Film franco-italo-germano-russe de Pietro Marcello (2022), avec Raphaël Thiéry, Juliette Jouan, Louis Garrel, Noémie Lvovsky, Yolande Moreau, Ernst Umhauer, François Négret, Natascha Wiese, Bernard Blancan… 1h40. Sortie le 11 janvier 2023.
Raphaël Thiéry et Juliette Jouan
Un soldat de retour du front de la Grande Guerre se retrouve confronté à une fille qu’il va devoir élever en solitaire et pour laquelle il va se sacrifier. Un sujet inspiré des “Voiles écarlates” du romancier russe pacifiste Alexandre Grin que le réalisateur italien Pietro Marcello transpose dans le Nord de la France pendant l’Entre-Deux-Guerres. Un métissage culturel qui produit un résultat passionnant sur le mode assumé du mélodrame, avec ces archétypes traditionnels que représentent un père célibataire, une jeune femme superstitieuse et un séduisant aviateur.
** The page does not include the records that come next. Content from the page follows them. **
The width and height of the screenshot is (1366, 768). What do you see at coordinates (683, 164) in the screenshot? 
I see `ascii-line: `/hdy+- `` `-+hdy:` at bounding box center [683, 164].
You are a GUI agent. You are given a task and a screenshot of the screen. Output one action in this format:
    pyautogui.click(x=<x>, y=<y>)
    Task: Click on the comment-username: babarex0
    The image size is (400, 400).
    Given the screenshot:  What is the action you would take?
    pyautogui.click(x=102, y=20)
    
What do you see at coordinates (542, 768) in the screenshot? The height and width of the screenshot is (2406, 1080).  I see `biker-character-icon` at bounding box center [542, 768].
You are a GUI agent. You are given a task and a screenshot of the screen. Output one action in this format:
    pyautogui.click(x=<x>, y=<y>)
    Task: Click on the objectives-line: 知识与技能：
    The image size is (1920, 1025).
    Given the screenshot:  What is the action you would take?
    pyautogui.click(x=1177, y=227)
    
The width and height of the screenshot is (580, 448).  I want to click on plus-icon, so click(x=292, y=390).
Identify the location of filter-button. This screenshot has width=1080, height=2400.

Le réalisateur de Martin Eden témoigne d’un sens du lyrisme hors du commun et rassemble pour le servir trois comédiens résolument atypiques : Raphaël Thiéry dont le physique massif sert son personnage de taiseux, colosse aux pieds d’argile qui n'est pas sans évoquer la personnalité de Jean Valjean, Juliette Jouan dont cette fille prodigue est le premier rôle au cinéma et Louis Garrel en prince charmant tombé du ciel à la manière d’un ange déchu. Un casting aussi séduisant qu’anticonformiste qui confère un précieux supplément d’âme à ces protagonistes en proie à une époque aussi indécise que troublée où les vivants devaient survivre avec le souvenir de leurs chers disparus, mais aussi les gueules cassées, les ailes brisées et les tuberculeux. Comme des spectres miraculés titubant parmi des hordes de fantômes.
Raphaël Thiéry
L’envol séduit d’abord par son refus des modes. Pour passer incessamment de la fiction au documentaire, Pietro Marcello a appris à se méfier des artifices et du clinquant. Il possède par ailleurs une fibre sociale profonde qui s’exprime ici par l’attention particulière qu’il accorde à ses personnages, sans jamais céder à la tentation qui consisterait à les réduire à des stéréotypes désincarnés. Il émane de cette étude de mœurs provinciale une émotion contenue qui passe par une observation attentive du quotidien et une description très réaliste de la rancune sourde qui pouvait polluer une terre gorgée du sang des guerriers où une rancune sourde creusait un fossé d’incompréhension entre les survivants du carnage et “ceux de l’arrière”. C’est toute la noblesse de ce film élégant et solennel de restituer avec justesse l’état d’esprit qui régnait à l’époque, avec les nouvelles désillusions semées par la crise de 29, loin des Années Folles éphémères dont avaient pu jouir en toute inconscience les habitants des grandes villes dans une insouciance égoïste. Ce cinéma-là a la capacité, sinon de changer le monde, au moins de le montrer tel qu’ont pu le connaître ses contemporains. Avec ses mentalités, ses utopies et une fibre sociale qui possédait encore un sens véritable. C’est tout à l’honneur de son incorrigible idéaliste de metteur en scène, humaniste et universaliste dans l’âme, qui, éloigné de sa zone de confort géographique, professe des illusions universelles avec une rare générosité.